● Directive 1
Transcribe the stretch from "coq/vernac/obligations.ml" through "disappearing VM cast." in the Coq issue thread below.

● Document
---
Yet, this does not completely explain why this has only a significant impact in the context of Program.

SkySkimmer · 2019-11-07T18:47:03Z

The prg_reduce which is

coq/vernac/obligations.ml

Lines 265 to 268 in 0afbbb0

    
           let reduce c = 
        
             let env = Global.env () in 
        
             let sigma = Evd.from_env env in 
        
             EConstr.Unsafe.to_constr (Reductionops.clos_norm_flags CClosure.betaiota env sigma (EConstr.of_constr c))

changes the proof in such a way that checking it becomes slower (tested by replacing it by the identity, which makes the Qed fast). AFAICT the specific issue is a disappearing VM cast.

Diff between doing lia in a Lemma vs obligation:

@@ -1,12 +1,8 @@
-orig_proof =
+Z_infinite_obligation_1 = 
 fun x x' y : Z =>
-(fun
-   lemma : (fun t : Z =>
-            Z.max (Z.succ x) (Z.max (Z.succ x') y) = Z.max (Z.succ x') (Z.max (Z.succ x) y) <->
-            t = Z.max (x' + 1) (Z.max (x + 1) y)) (Z.max (x + 1) (Z.max (x' + 1) y)) =>
- Morphisms.iff_flip_impl_subrelation
-   (Z.max (Z.succ x) (Z.max (Z.succ x') y) = Z.max (Z.succ x') (Z.max (Z.succ x) y))
-   (Z.max (x + 1) (Z.max (x' + 1) y) = Z.max (x' + 1) (Z.max (x + 1) y)) lemma)
+Morphisms.iff_flip_impl_subrelation
+  (Z.max (Z.succ x) (Z.max (Z.succ x') y) = Z.max (Z.succ x') (Z.max (Z.succ x) y))
+  (Z.max (x + 1) (Z.max (x' + 1) y) = Z.max (x' + 1) (Z.max (x + 1) y))
   (eq_ind (Z.max (Z.succ x) (Z.max (Z.succ x') y))
---
● Supplied records
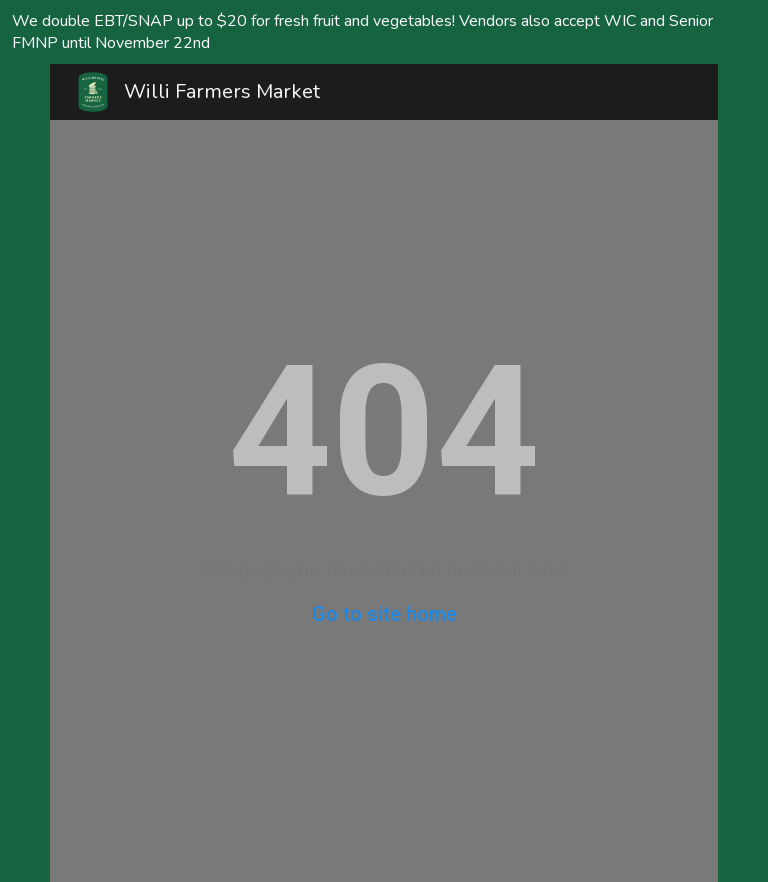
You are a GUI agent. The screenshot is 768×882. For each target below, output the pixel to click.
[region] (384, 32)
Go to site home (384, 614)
---
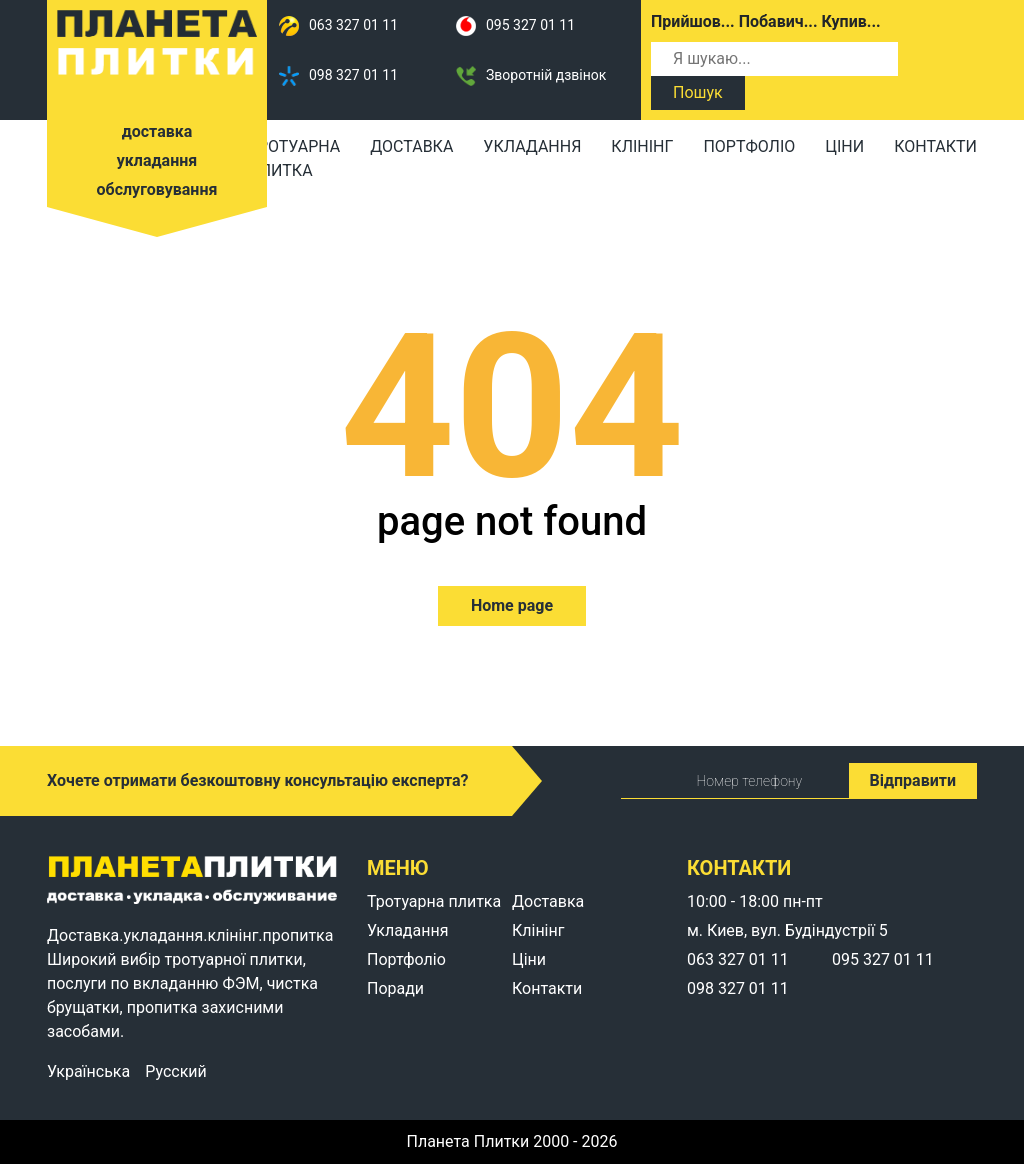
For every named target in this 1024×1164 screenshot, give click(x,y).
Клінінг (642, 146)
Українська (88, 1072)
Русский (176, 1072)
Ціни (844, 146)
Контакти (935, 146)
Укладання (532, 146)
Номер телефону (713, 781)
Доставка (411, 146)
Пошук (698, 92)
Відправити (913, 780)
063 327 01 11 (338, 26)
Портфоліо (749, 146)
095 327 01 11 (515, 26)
---
● Directive 2
Restate word for word the stretch of the listing above from the line that contains "You are a GUI" through the line that contains "[region] (384, 32)".

● Written response 1
coq/vernac/obligations.ml

Lines 265 to 268 in 0afbbb0

    
           let reduce c = 
        
             let env = Global.env () in 
        
             let sigma = Evd.from_env env in 
        
             EConstr.Unsafe.to_constr (Reductionops.clos_norm_flags CClosure.betaiota env sigma (EConstr.of_constr c))

changes the proof in such a way that checking it becomes slower (tested by replacing it by the identity, which makes the Qed fast). AFAICT the specific issue is a disappearing VM cast.

● Written response 2
You are a GUI agent. The screenshot is 768×882. For each target below, output the pixel to click.
[region] (384, 32)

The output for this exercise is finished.